Thoughts on Parenthood

It’s amazing what you don’t know and what no one tells you when having a baby. Your life changes beyond your wildest dreams. It’s all good, in the end, because the baby is the most beautiful thing you’ve ever seen – of course it is, it’s yours! But no one really tells you the small things that change, but that mean so much (probably because, if they did, DINKs may never have kids). The “having a baby” part is kind of like “having a wedding” – that’s just the beginning to a very big change in your life. Sleepless nights are just the tip of the iceberg. No one really tells you – or if they do, you blow it off like that will never happen to you – that it’s not just the first few months, but really for the rest of your life. Newborns need you every other hour to eat. Toddlers need you to rid their closets of ugly, scary monsters, or to soothe them in a thunderstorm, or from a bad dream. Then teenagers stay out past their curfew and you don’t rest until they come home – and this continues when they’re home from college for the holidays. No one tells you all of that.

But parenthood is also a wonderful experience. Everyone does tell you it’s tough, and a change, but they wouldn’t change it for the world. To DINKs there never seems to be a good time to have kids so people tell you, “you just do it and it all falls into place.” And they are right.

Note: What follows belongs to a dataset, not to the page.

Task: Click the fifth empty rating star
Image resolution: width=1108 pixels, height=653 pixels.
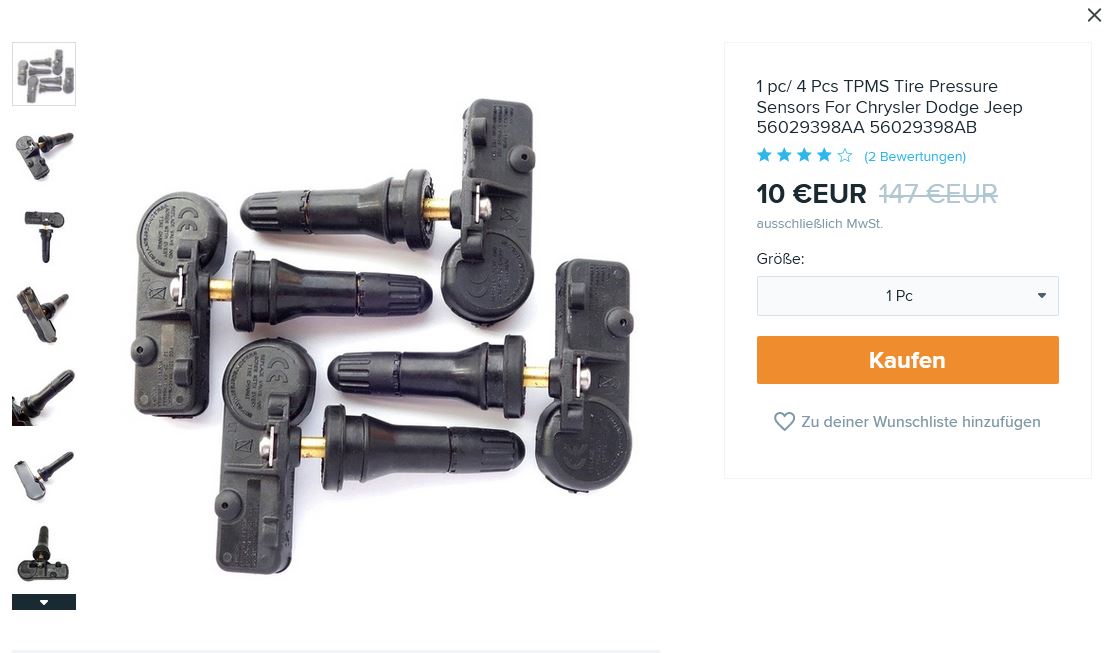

What I’m most amazed of is that before this, everyone I knew who had kids seemed so unshaken by the experience. Is it that I just didn’t see them in the first few months? No. I saw plenty of them early on, and they all seemed so calm, so together. Meanwhile, I have bags under my eyes which, if I forget to cover up with make up, look hideous. (And I’ve been caught off-guard w/o make up a few times.) But I continue to wonder how so many of my friends have made it look so easy, so painless....cuz it's hard work.

And then I hear stories of how they’re lives are a mess – spilled paint or food, mud tracked inside, more than one kid crying at the same time – and I think, they have it tough too. But they look so normal. How will I ever survive?